Por las partes más insólitas del planeta contaba Plácido que había paseado. Desde barrios con nombres impronunciables de Pekín a senderos de Tuvalu había recorrido cientos de kilómetros buscando algo desconocido hasta aquel momento que pensaba hallar en algún momento de su vida. No tenía límites más allá de los que delimitaba el preciado dinero que protegía con la ayuda de dos trozos de plástico.
Peinaba su pelo cada mañana con cuatro huesudos dedos de unas manos que cada vez más se asemejaban a ramas de pitosporo. El pulgar lo reservaba para compartir con el mundo su felicidad. Se había convertido, junto con su pálido rostro, en el thumbs up más característico de la pobre parte del mundo en la que había nacido y a la que no contemplaba volver para asentarse... al menos a corto plazo.

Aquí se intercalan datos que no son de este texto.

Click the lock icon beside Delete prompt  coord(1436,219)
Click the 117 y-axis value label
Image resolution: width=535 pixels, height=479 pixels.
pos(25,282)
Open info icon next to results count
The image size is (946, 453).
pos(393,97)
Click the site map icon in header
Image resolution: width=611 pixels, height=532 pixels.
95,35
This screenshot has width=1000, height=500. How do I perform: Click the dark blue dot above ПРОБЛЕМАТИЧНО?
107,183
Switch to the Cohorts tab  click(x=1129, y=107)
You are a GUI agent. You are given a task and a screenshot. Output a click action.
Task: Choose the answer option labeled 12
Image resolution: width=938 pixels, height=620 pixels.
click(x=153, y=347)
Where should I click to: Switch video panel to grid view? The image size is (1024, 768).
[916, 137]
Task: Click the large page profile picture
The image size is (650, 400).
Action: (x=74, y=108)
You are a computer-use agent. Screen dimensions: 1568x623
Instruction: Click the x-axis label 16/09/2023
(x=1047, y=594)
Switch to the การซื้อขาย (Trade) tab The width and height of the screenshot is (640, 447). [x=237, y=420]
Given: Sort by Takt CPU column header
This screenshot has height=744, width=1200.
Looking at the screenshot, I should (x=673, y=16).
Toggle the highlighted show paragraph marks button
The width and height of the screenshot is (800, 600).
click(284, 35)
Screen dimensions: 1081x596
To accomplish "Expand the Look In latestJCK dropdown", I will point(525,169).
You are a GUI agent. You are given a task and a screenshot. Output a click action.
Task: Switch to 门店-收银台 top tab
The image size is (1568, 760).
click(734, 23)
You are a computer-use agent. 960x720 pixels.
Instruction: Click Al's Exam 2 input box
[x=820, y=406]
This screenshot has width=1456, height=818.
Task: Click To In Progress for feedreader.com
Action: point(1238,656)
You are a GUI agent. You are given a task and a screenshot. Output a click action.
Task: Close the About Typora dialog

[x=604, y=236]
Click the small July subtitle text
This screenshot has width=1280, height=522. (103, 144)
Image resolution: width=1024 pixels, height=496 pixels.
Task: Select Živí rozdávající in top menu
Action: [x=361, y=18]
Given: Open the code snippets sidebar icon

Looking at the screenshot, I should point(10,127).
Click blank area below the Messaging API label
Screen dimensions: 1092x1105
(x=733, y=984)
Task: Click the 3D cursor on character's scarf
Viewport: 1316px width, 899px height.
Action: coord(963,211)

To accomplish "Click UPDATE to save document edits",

Para los jóvenes era ejemplo a seguir y una especie de semidiós de este tiempo al tiempo que era motivo de criticismo podrido y envidias por parte de los demás.
Pero con pantalones de pacifista o, en su defecto, los parduzcos que llevan bolsos sobre las rodillas pedía ahora Plácido cada mañana en medio del parque del pueblo a su hija, cuya madre era peruana, que volviese. A pesar de no percibir la presencia de paredes a su alrededor, notaba como su ánimo recientemente iba poco a poco descendiendo como el arroyo que dirige sus aguas sin prisas hacia el río que la naturaleza le marca. Tras más de treinta años pasaba a poseer ahora el hombre paciente decenas de planes precocinados por terceras personas Era tiempo de volver a casa. Era el momento de pelear por el pan.